The premise of Time Warp Wives is to show that “all over Britain people are escaping the stress of modern life by retreating into the past”. (Full marks for Sweeping Generalisation of the Month).
It sets out to show us that there’s a way of escaping the credit crunch, the long commute and punishing office hours: you just adopt a lifestyle of your parents or grandparents, and life becomes sweet and easy again.
Joan from Staffordshire is only 35, but she’s stuck in a bygone era. She cooks her husband a breakfast every morning (porridge and home-made lemon curd), spends the rest of the day cleaning, baking and singing Doris Day songs to pensioners. As she explains, she was made redundant a few years ago and felt rejected by the modern world.
For Diane, another woman in her early 30s who sidestepped the 21st century, the trigger was a vintage fair she went to a few years ago: she soon turned her house into a shrine to the 1930s. Sammy is only 20, but she’d love to bring back ’40s values, or whatever she thinks they might be.
From Doris Day to eBay
Soon, however, the feeling of nostalgia and sympathy for these women is replaced by a sense of confusion. Why are they doing this? Are they deluded? Why are they hiding their microwaves, modern kettles and laptops from themselves? Why retreat into the Formica and Teasmade world if you obviously can’t live without eBay and succumb to the very modern illness of excessive shopping?
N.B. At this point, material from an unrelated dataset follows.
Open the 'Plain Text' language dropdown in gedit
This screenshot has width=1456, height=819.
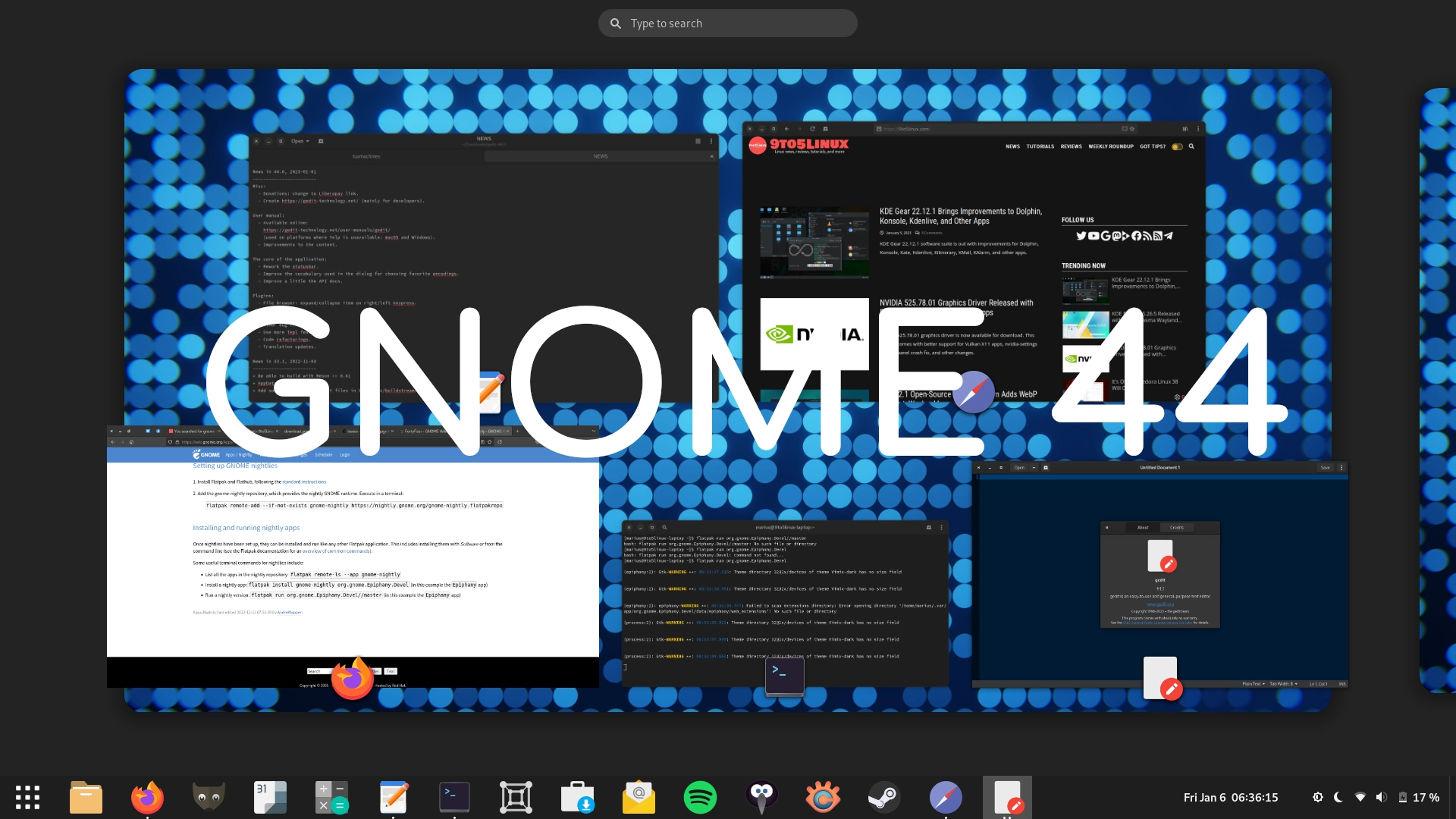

It’s a form of escapism, of course. But while for Joan and Diane the ‘50s and the ‘30s respectively might offer easier, less complicated lifestyles, for Sammy – whose parents divorced three years ago – the ‘40s are about more than just nice hair and make-up.
“It’s about keeping the family together,” she explains. “I always thought my parents would be together forever. I’ll never ever be that kid in the garden with my parents, having a barbeque again.”
And then she adds, with a hint of sadness in her voice: “If I lived in the ‘40s, I think that my parents would be together”.